America the Gutted: Outsourcing the law to India

Legal work from America is already changing lives in India — and the business is just starting to take off.

NEW DELHI, India — On the 15th floor of a gleaming new office building on the outskirts of New Delhi, around 100 professionals — fresh-faced enough to be college students — peer at flat-screen monitors and peck away at keyboards. The cluster of pink and blue cubicles might easily be confused for one of India's infamous call centers.

But the hushed, library silence hints there's something different going on here at the Indian outpost of Overland, Kansas-based UnitedLex. With revenue of $40 million and 750 employees, the company has emerged as one of America's fastest growing over the past three years, somewhat paradoxically, by outsourcing to India the work once done by American lawyers and paralegals.

“I'm 41, so I'm like the office elder,” said Vikram Masson, the transplanted US lawyer who runs the company's litigation support services division. Most of his team, which reviews hundreds of thousands of legal documents each month, is between 24 and 28 years old.

Welcome to the world of legal process outsourcing (LPO).

The LPO industry has had a profound effect on 34-year-old Nitin Jain, who works in UnitedLex's contract review division. Since joining from a firm where becoming partner would have taken at least a decade, he's climbed the ladder in less than half that time — and now leads a team of more than 20 associates. Along the way he's earned enough to help renovate the family home, which now has separate apartments for his parents and siblings. And he's started to spring for luxuries like vacations abroad.

“In day to day life, you don't have to think twice about things you want to own — a big LCD [TV], better furniture, all those things that affect you in day-to-day life,” Jain said.

LPO is the latest iteration of India's wildly successful offshoring industry. Demand for low-cost call centers and information technology services have spawned local multinationals such as Infosys and Wipro. “Business process outsourcing,” or BPO, created a new career path allowing millions of young Indians to enter the middle class, and to start fresh out of engineering school earning more than their fathers. This year, the Indian BPO business generated more than $100 billion in revenue. The industry employs nearly 3 million people — and has created some 300,000 US-based jobs over the past five years, according to India's National Association of Software and Services Companies (Nasscom).

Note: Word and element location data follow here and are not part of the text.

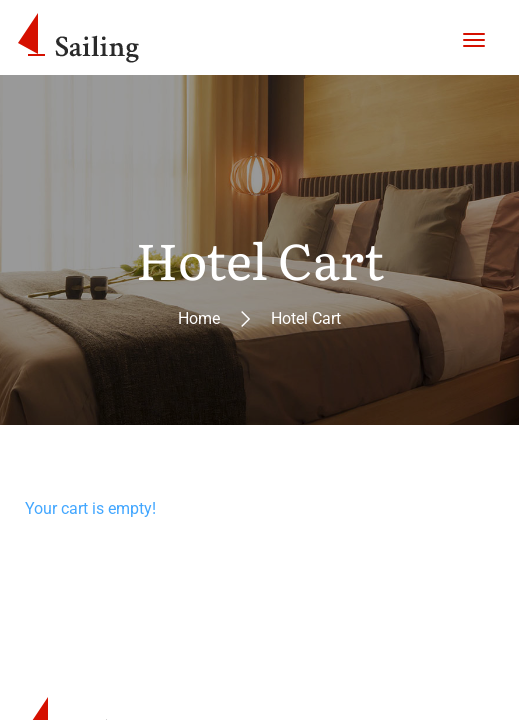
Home (199, 318)
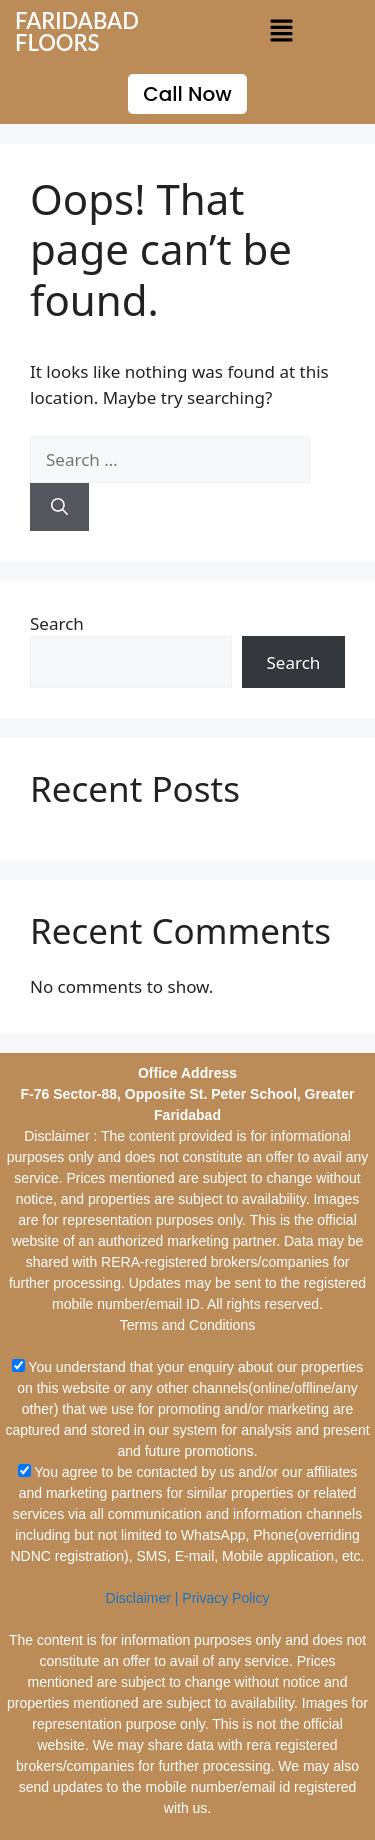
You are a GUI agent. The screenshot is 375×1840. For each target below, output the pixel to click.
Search (57, 623)
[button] (281, 31)
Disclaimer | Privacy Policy (188, 1598)
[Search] (59, 507)
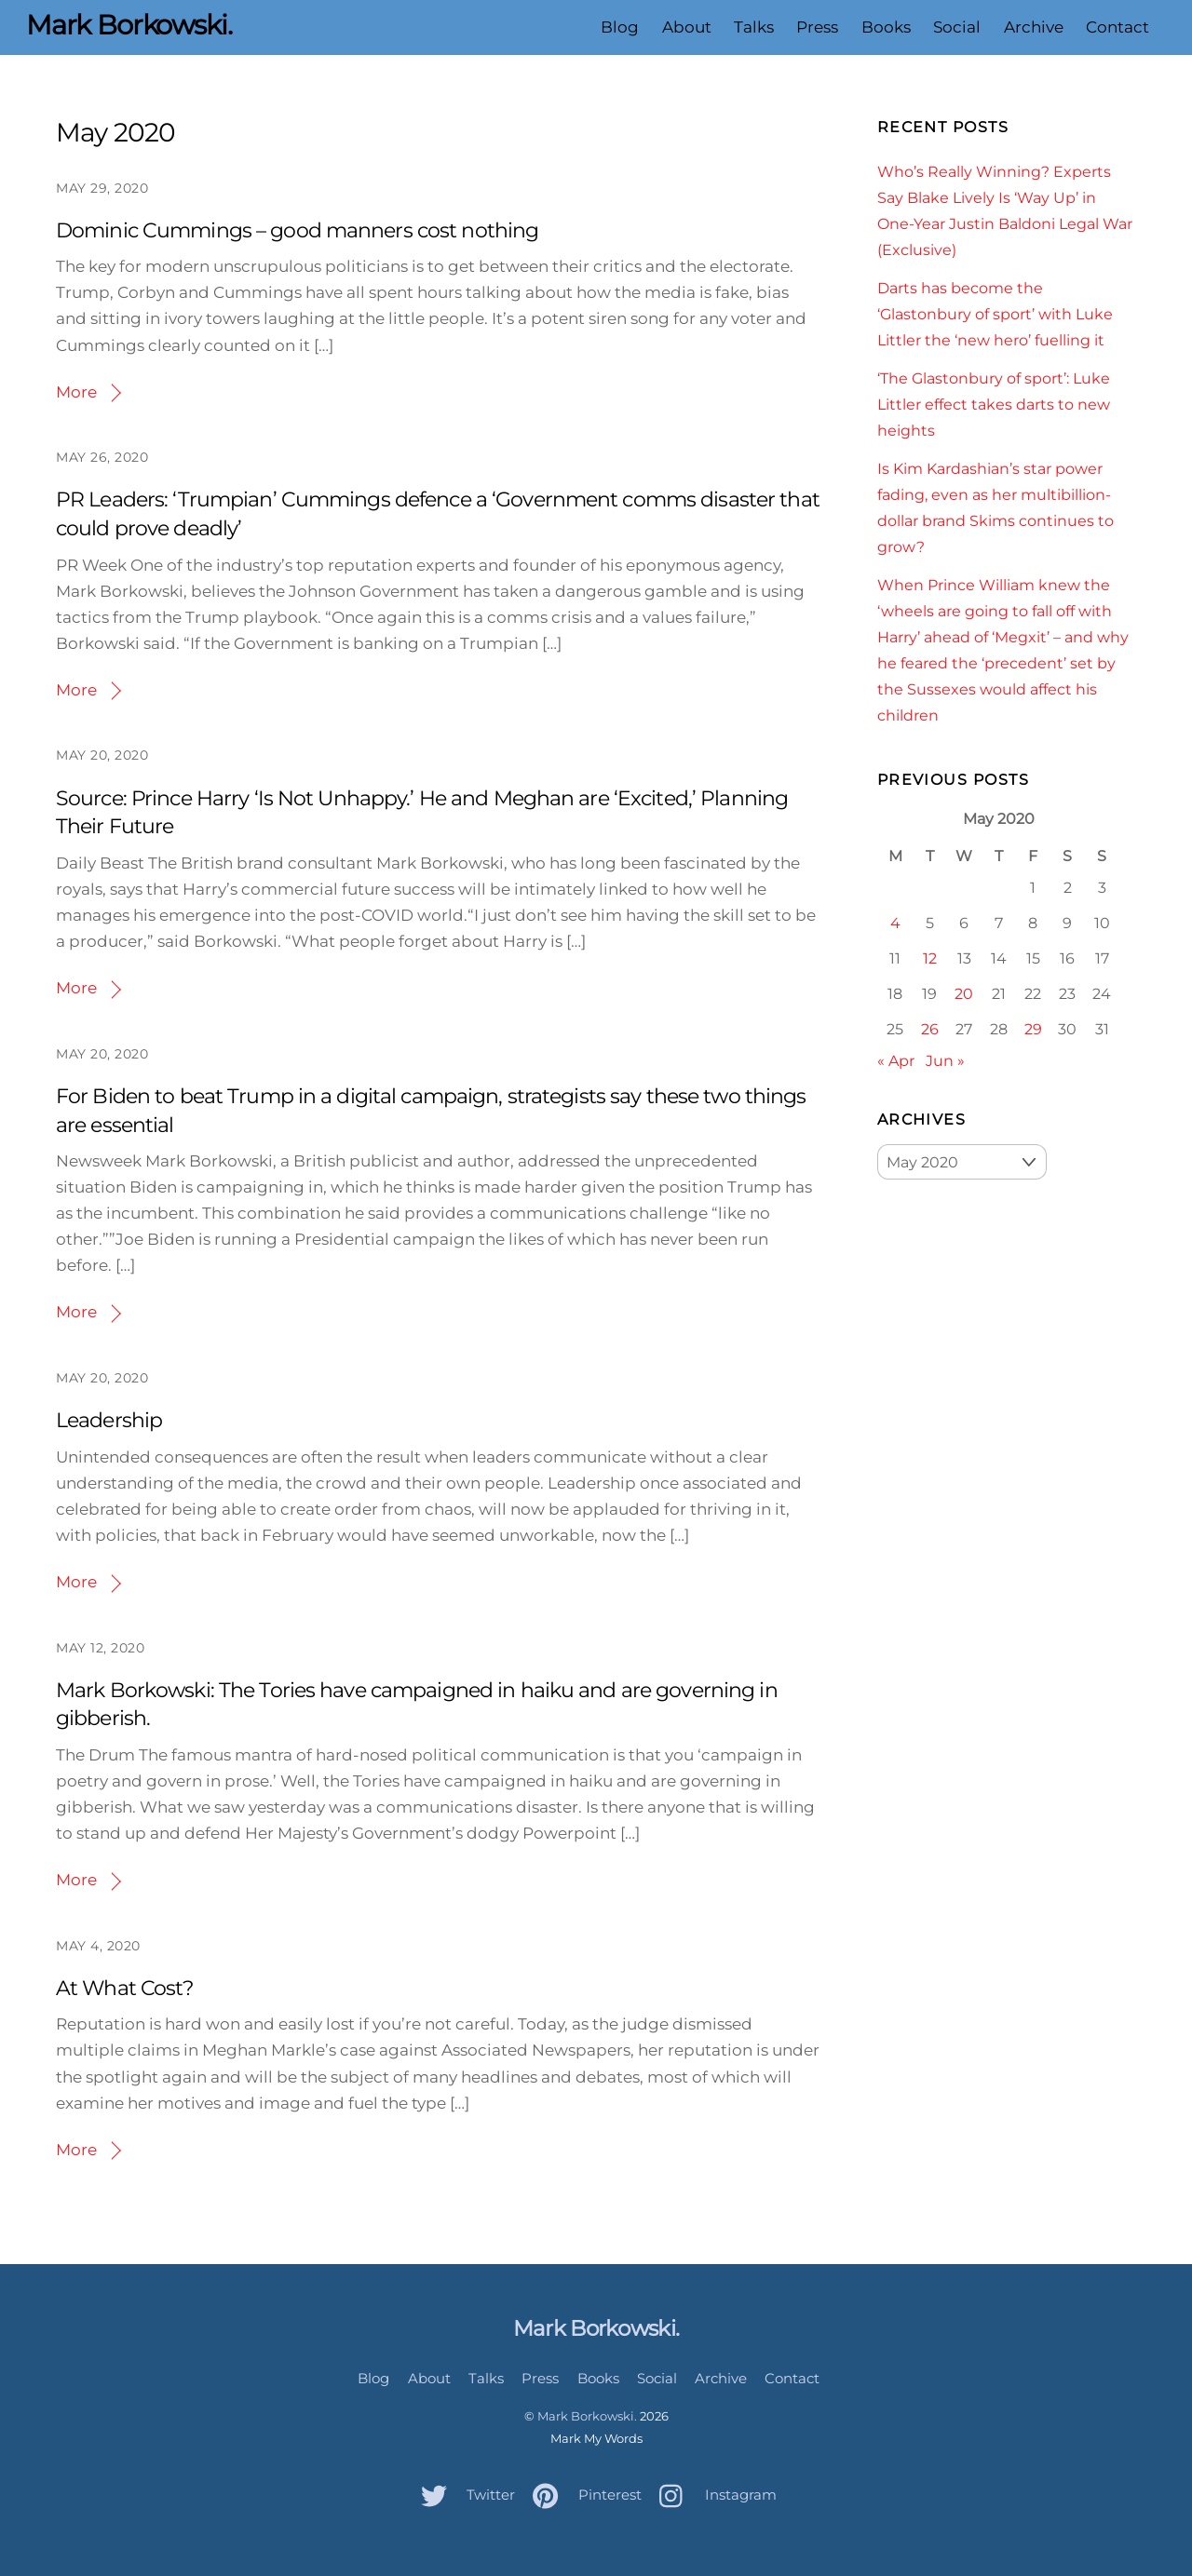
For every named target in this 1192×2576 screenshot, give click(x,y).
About (686, 27)
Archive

LPO looks set to play an even greater role in the next wave — expanding the scope of India's legal profession to push more Indians into the rapidly growing middle class.

India's middle class grew from about 3 percent of the population in 1995 to nearly 13 percent, or around 160 million people, in 2010, according to India's National Council for Applied Economic Research. LPO could swell those numbers, and skew their earnings upward, as the current definition includes families that earn as little as $6000 to $30,000 a year.

Currently, the entire Indian LPO sector only employs some 50,000 people, according to Sanjay Kamlani, the co-CEO of New York-based Pangea3, another top firm. But there's room for massive expansion. India already has more than a million practicing lawyers, and its law schools add another 70,000 new graduates to the rolls every year. Moreover, the LPO sector increasingly promises bright new careers for lawyers who may otherwise struggle to move up the socio-economic ladder.

“The Indian court system is pretty tough. It's not easy to make it as a litigator. Compounding that is the fact that most firms have some sort of family relationship, so unless you have a background or family influence, it's very hard to make it as a litigator on your own,” said Masson. “That's one of the prime drivers of the attractiveness of LPOs, especially for women.”

Growing at 60 percent a year, according to industry insiders, the LPO business could also dramatically increase the market for Indian lawyers over the coming years.

“We're the largest LPO in India, and we have 1,000 employees. The largest BPOs have 30- to 40,000 employees,” said Kamlani. “We have a lot of room in the LPO industry to scale [up], and there's no problem adding double, triple, even going to ten times the current headcount.”